One of my goals in writing this piece was to unify different frameworks for thinking about AGI development and inspire people who occupy one framework to expand their AGI perspectives when communicating with others.
But another goal was to lay out a framework I can reference when discussing the exciting possibilities of Moderately-superhuman AGI governance. I’ll be blogging about MAGI governance and strategy ideas more in the future, so stay tuned if you’re interested!
Agree that some way of talking is useful, but disagree with where you ended up. “Human-level” is part of an ontology from far away, and the need you’re pointing to is for an ontology from close up.
Here’s what I mean by “far away” vs “close up”:
When I’m two miles from my house, “towards my house” is a well-defined direction. When I’m inside my house, “towards my house” is meaningless as a direction to move. The close up ontology needs to expand details that the far away one compresses.
For operating when we’re close to human level AI, we don’t want “human level” to remain a basic location, we want to split up our map into finer details.
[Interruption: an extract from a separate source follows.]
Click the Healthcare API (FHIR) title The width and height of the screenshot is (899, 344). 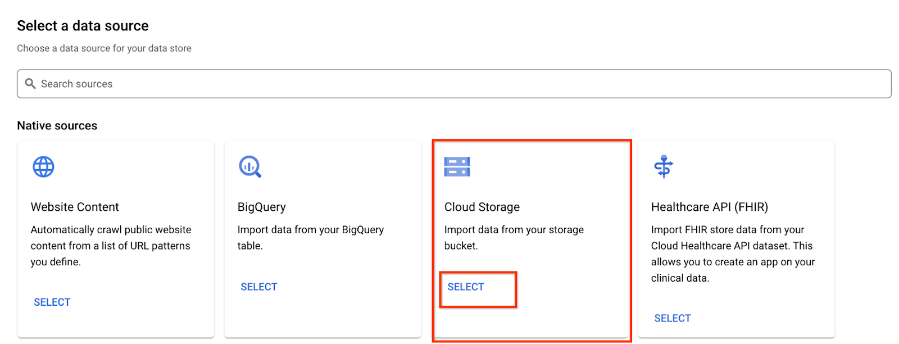709,207
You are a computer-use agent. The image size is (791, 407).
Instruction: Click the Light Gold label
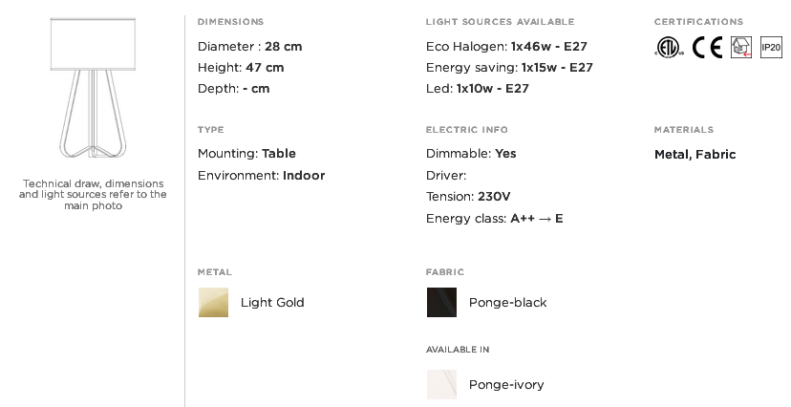click(272, 303)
We could split cognition into skills like working memory, knowledge, planning, creativity, learning, etc., splitting them further or adding dimensions for their style and not just their quality if needed.
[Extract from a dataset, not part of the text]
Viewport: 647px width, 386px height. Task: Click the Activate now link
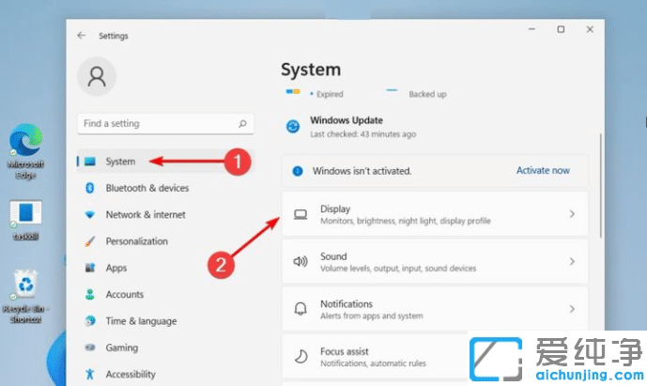click(x=543, y=171)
Yeah, that’s a good point.
But I also think that maybe there’s a small refinement of these definitions which saves most of the value for the purposes of planning for safety.
If you simply narrow the focus of the terms to “world optimization power”, then I think it basically holds.
Subskills, like working memory, may or may not be a part of a given entity being evaluated. The evaluation metric doesn’t care if it is just measuring the downstream output of world optimization.
Admittedly, this isn’t something we have particularly good measures of. It’s a wide target to try to cover with a static eval. But I still think it works conceptually, so long as we acknowledge that our measures of it are limited approximations.
I think this is great. I think having clearer terms to discuss these things will be helpful, and I hope these get adopted.
I believe that software/algorithmic progress is sufficient for MAGI and SAGI. I also think that the necessary algorithmic advances could be found quite quickly by a large population of HAGI researchers. Thus, I expect something like:
HAGI sometime in 2025-2027
MAGI just 4 months − 1 year after HAGI
SAGI just 1 − 8 months after MAGI.
I have some specific reasoning and evidence to support my view, but I also acknowledge that there are a lot of unknowns being filled in with hunches in my predictions. I don’t think I can make a compelling case that my expected timelines are exactly what we should expect, by I do think I can argue that these projections are within reason. I also think that even shorter timelines than I expect are possible.
I think that the set of preparations it makes sense for society to take differ substantially if you think it is possible that timelines could be very short versus if you think we have strong evidence to support the view that such short timelines would be impossible.